*PROBLEM STATEMENT:*
Return, word for word, the part of the softball passage below that opens with the words containing "The stage was" and closes with "hit a double.".
═════ TEXT EXCERPT ═════
That night back in our hotel I couldn't help but think about how disappointed I was and that this season was starting just like the last year had. I looked at myself in the mirror and couldn't help but think "benchwarmer." All of my hard work was going to be for nothing. I went to bed hoping that tomorrow would be different. It wasn't. Neither was the day after. 7 games went by, and the most I got to do was pinch run once.

Our last day at Myrtle Beach we had two games scheduled. The first game was identical to every other game, except I was becoming less disappointed with the reality that this season would be another that I would watch from the sidelines. When the second game started, I wasn't surprised when my name was left off of the lineup for the 9th time. I also wasn't surprised when I wasn't told to sub in for another player in the middle of the game. I was surprised when my coach told me to pinch hit in the last inning of the game.

After almost 9 games straight of being benched, I was about as far away from being warmed-up as possible. The season before, I had pinch hit three times, and I struck out or grounded out every single one of them. To say I was nervous was an understatement; I was probably shaking while I walked up to the batter's box. Nonetheless, I took a deep breath and looked to my coach for my signal. There was nobody on base, 1 out, and we were up 11-6 in that last inning. My coach wanted me to get a hit, but there wasn't much riding on my at-bat, and it wasn't hard to deduce from my playing history that week that my coach didn't have much confidence in my abilities. 

The stage was set for me to fail, but I held onto the last shred of confidence I had in myself. My dad always told me to simply do my best whenever I had an opportunity to shine, and I kept his words in the front of my mind as I waited for my pitch. When I saw it, I held my breath and swung my bat. I felt the ball connect to the bat and then watched as the ball soared over the pitcher's head. I got an easy single, and hugged my first-base coach when I realized that I had just gotten my first college softball hit!

My sophomore season progressed mostly in the same fashion as my first 8 games: sitting the bench with the occasional pinch run. I never got to take the field. I got two other opportunities to hit: during one, I got another single, and during the other I hit a double.
═════ DATA BLOCK ═════
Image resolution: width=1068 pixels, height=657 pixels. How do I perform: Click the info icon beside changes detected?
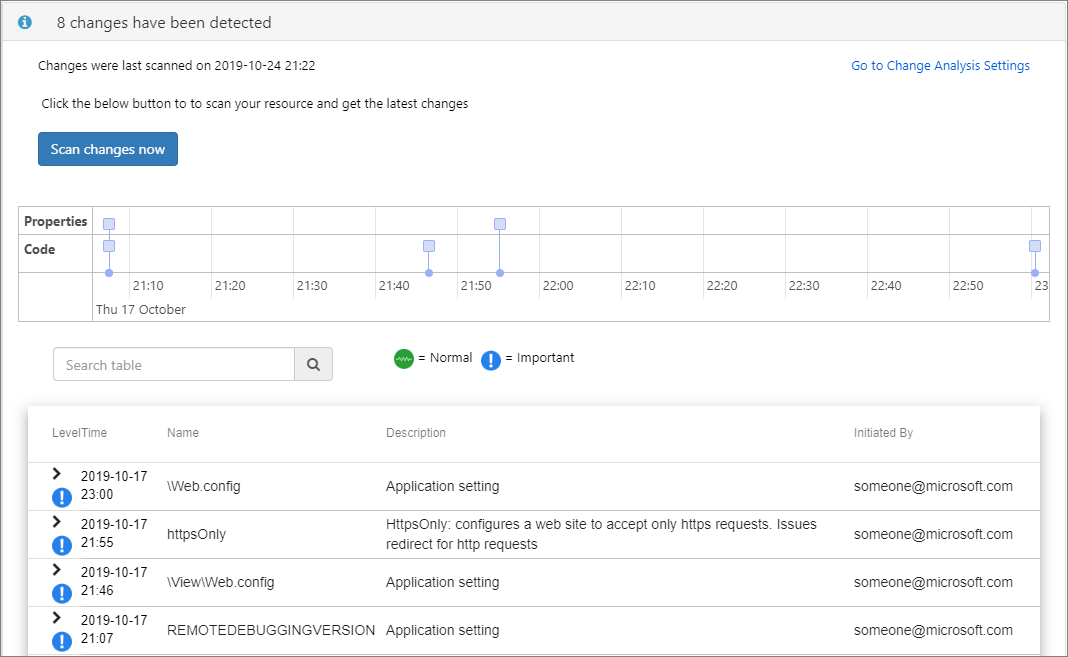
═════
*WRITTEN SOLUTION:*
The stage was set for me to fail, but I held onto the last shred of confidence I had in myself. My dad always told me to simply do my best whenever I had an opportunity to shine, and I kept his words in the front of my mind as I waited for my pitch. When I saw it, I held my breath and swung my bat. I felt the ball connect to the bat and then watched as the ball soared over the pitcher's head. I got an easy single, and hugged my first-base coach when I realized that I had just gotten my first college softball hit!

My sophomore season progressed mostly in the same fashion as my first 8 games: sitting the bench with the occasional pinch run. I never got to take the field. I got two other opportunities to hit: during one, I got another single, and during the other I hit a double.